(RSF/IFEX) – RSF has expressed dismay over the violent attack on sports journalist Kostas Nikolakopoulos, reportedly by football hooligans. The attack took place just after he finished broadcasting on Sport FM radio station in Athens on 7 May 2005. Four hooded men armed with iron bars and knuckledusters brutally beat Nikolakopoulos, aged 41, in front […]
(RSF/IFEX) – RSF has expressed dismay over the violent attack on sports journalist Kostas Nikolakopoulos, reportedly by football hooligans. The attack took place just after he finished broadcasting on Sport FM radio station in Athens on 7 May 2005.
Four hooded men armed with iron bars and knuckledusters brutally beat Nikolakopoulos, aged 41, in front of his wife and two young daughters as he was returning home. The journalist’s assailants only stopped hitting him once he was lying on the ground. His wife took him to Nikea hospital, close to the scene of the attack. Nikolakopoulos, who also works for the dailies “Fos ton Sport” and “Adesmeftos Typos”, was left with head, rib and hand injuries.

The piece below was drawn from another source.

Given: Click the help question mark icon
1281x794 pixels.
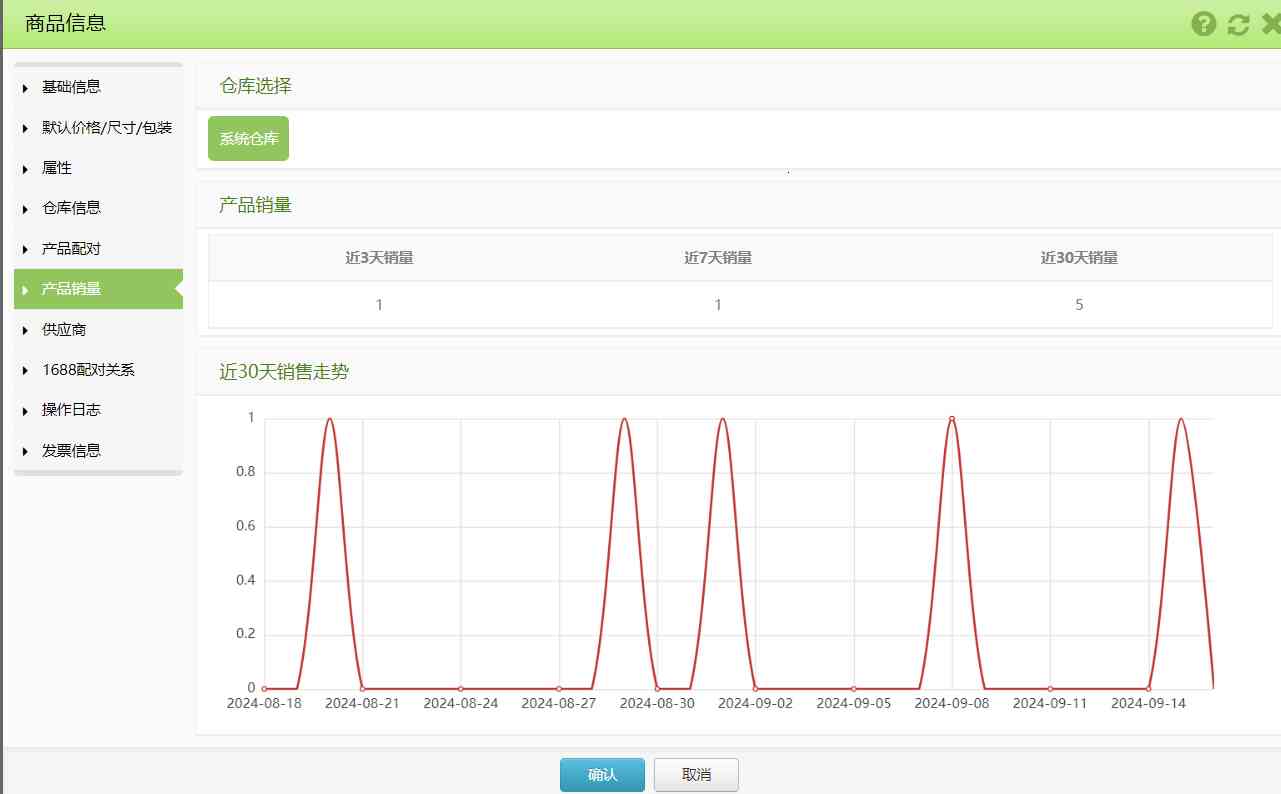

“It is essential that those who carried out this attack be identified quickly and brought before a court. A climate of impunity, which would be damaging to press freedom, should not be allowed to take hold. Sports journalists should be able to express themselves without being intimidated or attacked by supporters,” RSF said.
“This attack was carried out by football hooligans,” Nikolakopoulos said as he left hospital 48 hours later. “I have been receiving veiled threats for three months. A week before the attack, a man phoned my home and kept asking for my address so he could deliver a package. But after checking, no package was ever sent to me,” he told RSF. The journalist will be unable to work for two weeks as he recovers from his injuries.
Police said the assailants were Greek football supporters. They were checking a recording of the broadcast Nikolakopoulos had just finished. He covers sports events linked to the Olympiakos football club and its supporters.
This was the second violent attack on a sports journalist in Athens in recent months. On 18 October 2004, Philippos Syrigos, sports editor of the daily “Eleftherotypia”, which focuses on sports investigations, was beaten up by thugs wearing motorcycle helmets and armed with knives. He had just left the offices of Sport FM in Athens’ Kallithéa district (see IFEX alerts of 5 November and 19 October 2004).